Rewrite the entries from the line with "[Search] (883, 55)" up to and including the line with "[CF Lieu Independent", changing "Adviser" to "Advisor" and leaving everything else the same. Return only those lines.

*Stored rows*
** Begin **

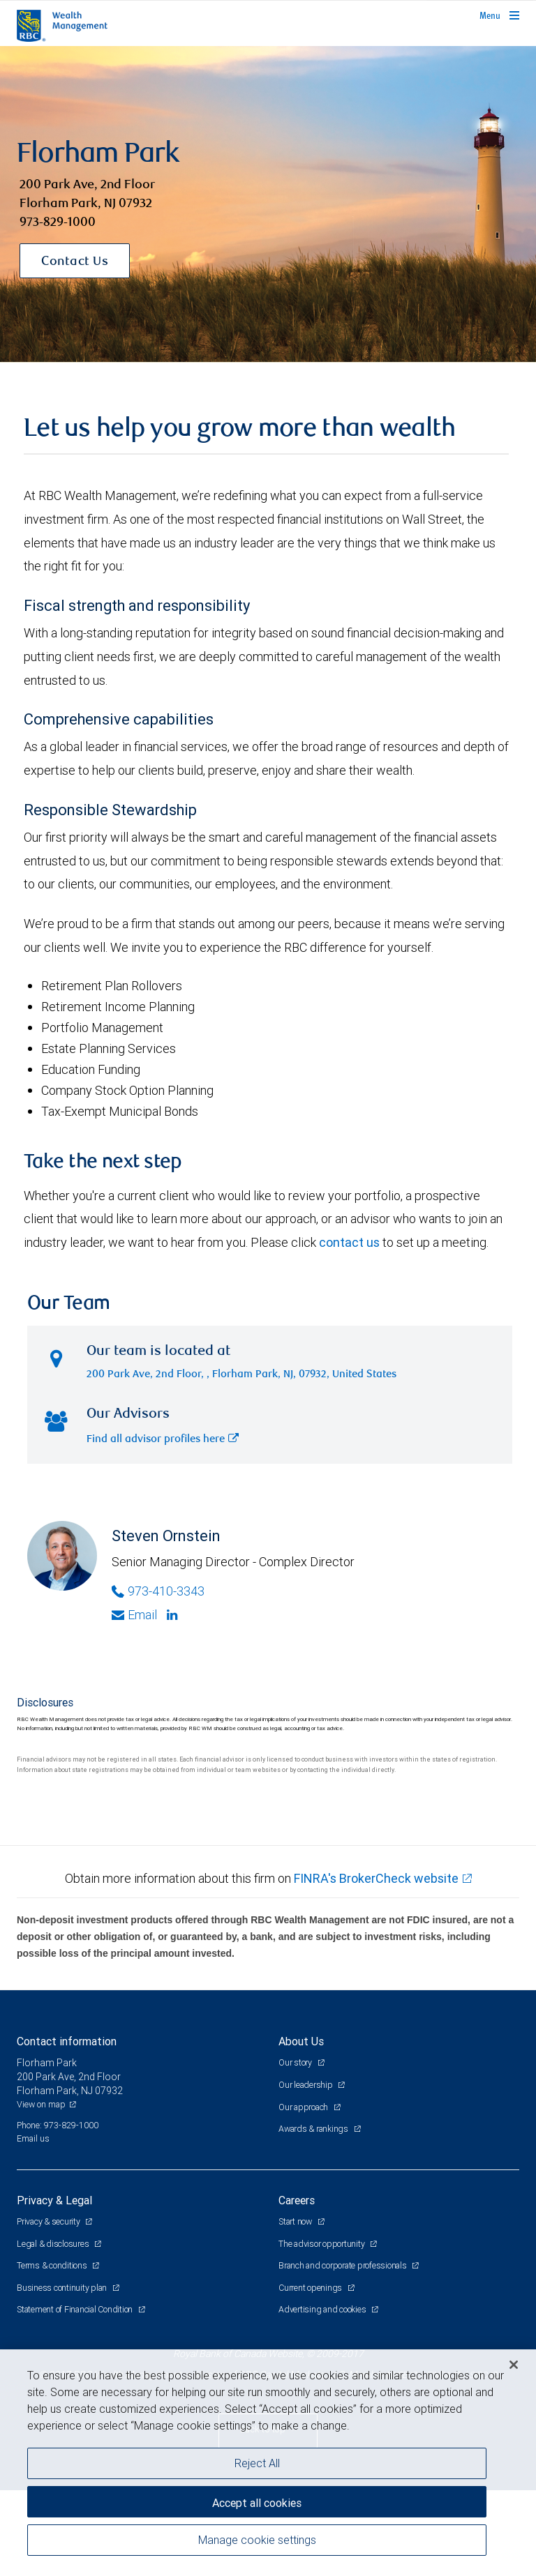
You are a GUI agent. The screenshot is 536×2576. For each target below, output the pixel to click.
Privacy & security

** End **
** Begin **

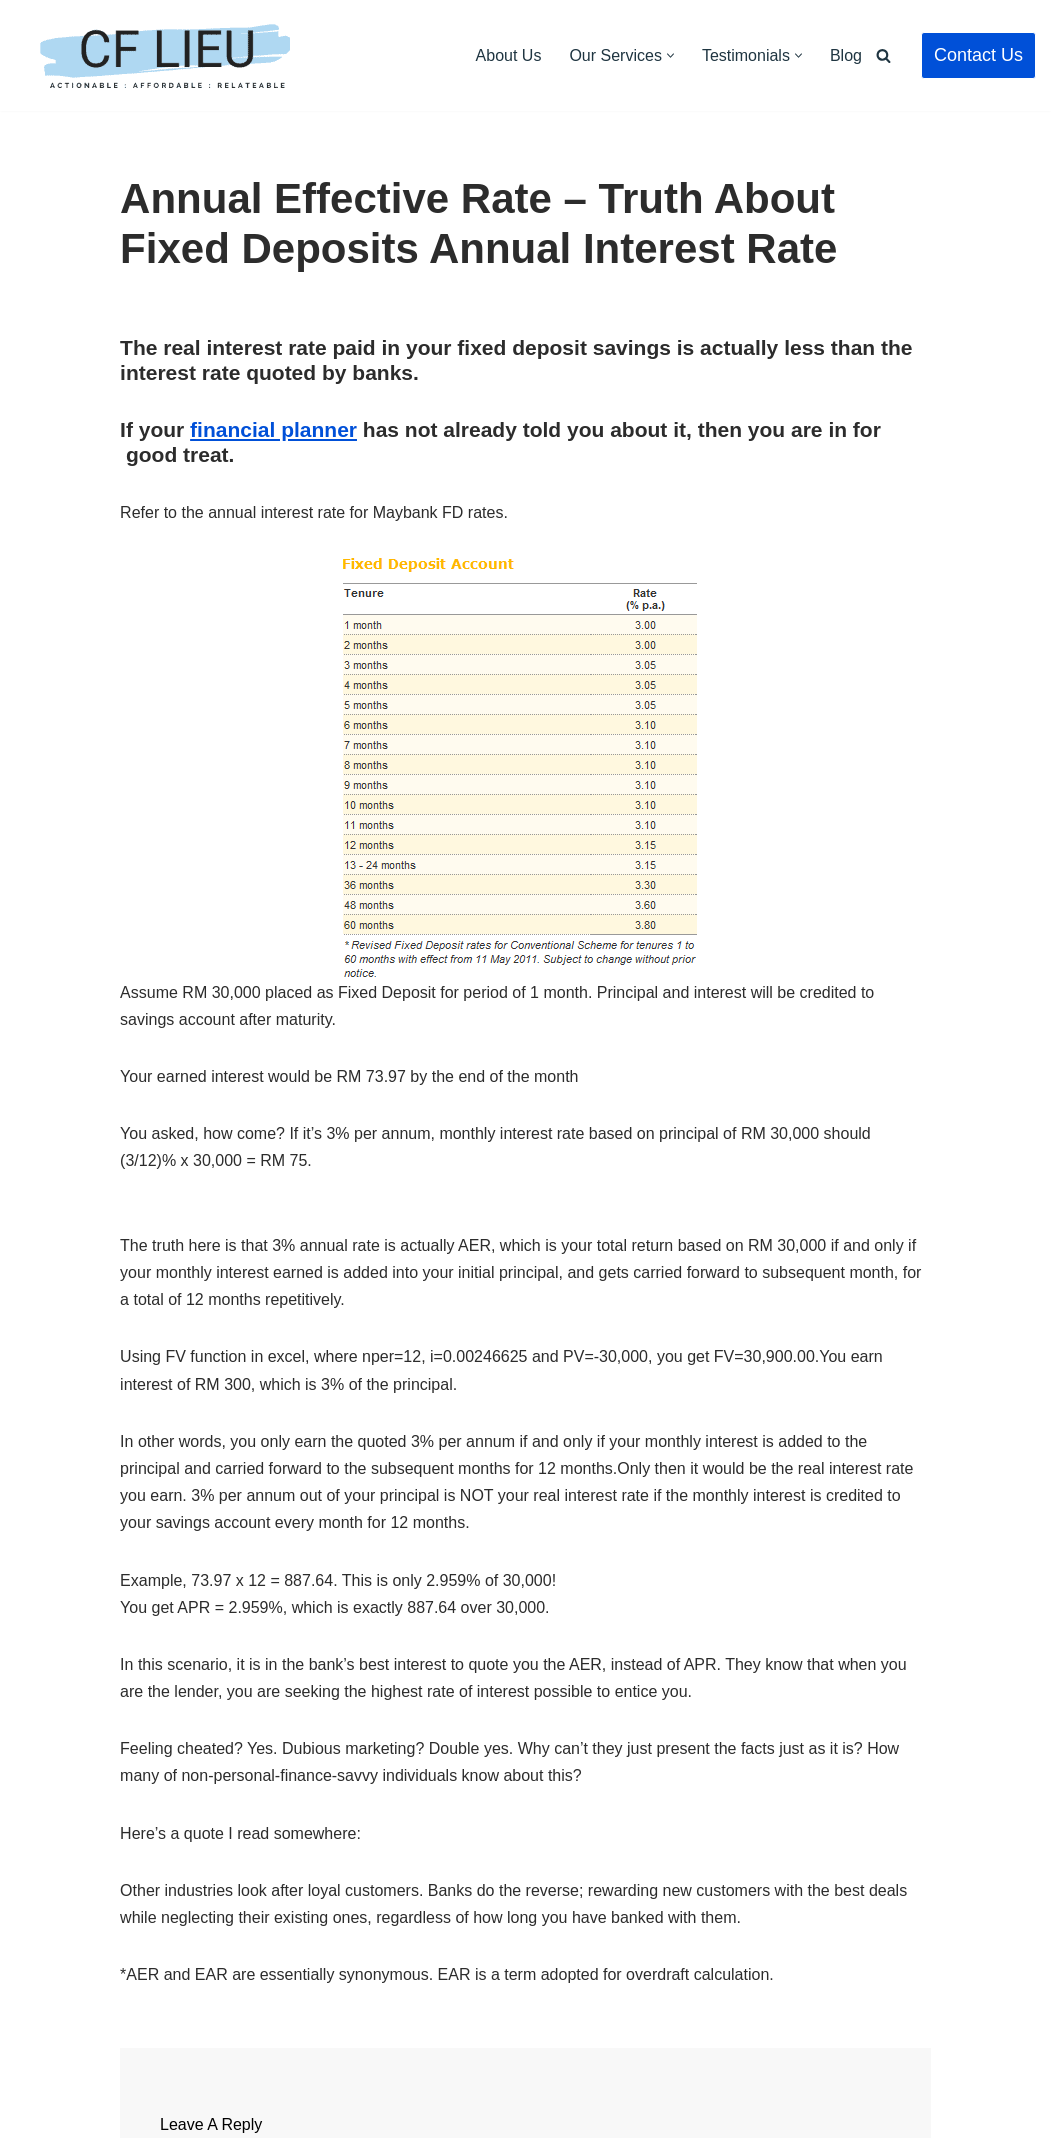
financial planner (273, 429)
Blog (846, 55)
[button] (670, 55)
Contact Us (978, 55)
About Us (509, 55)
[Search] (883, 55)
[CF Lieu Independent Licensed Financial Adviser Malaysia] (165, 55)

** End **

*Answer to this exercise*
[Search] (883, 55)
[CF Lieu Independent Licensed Financial Advisor Malaysia] (165, 55)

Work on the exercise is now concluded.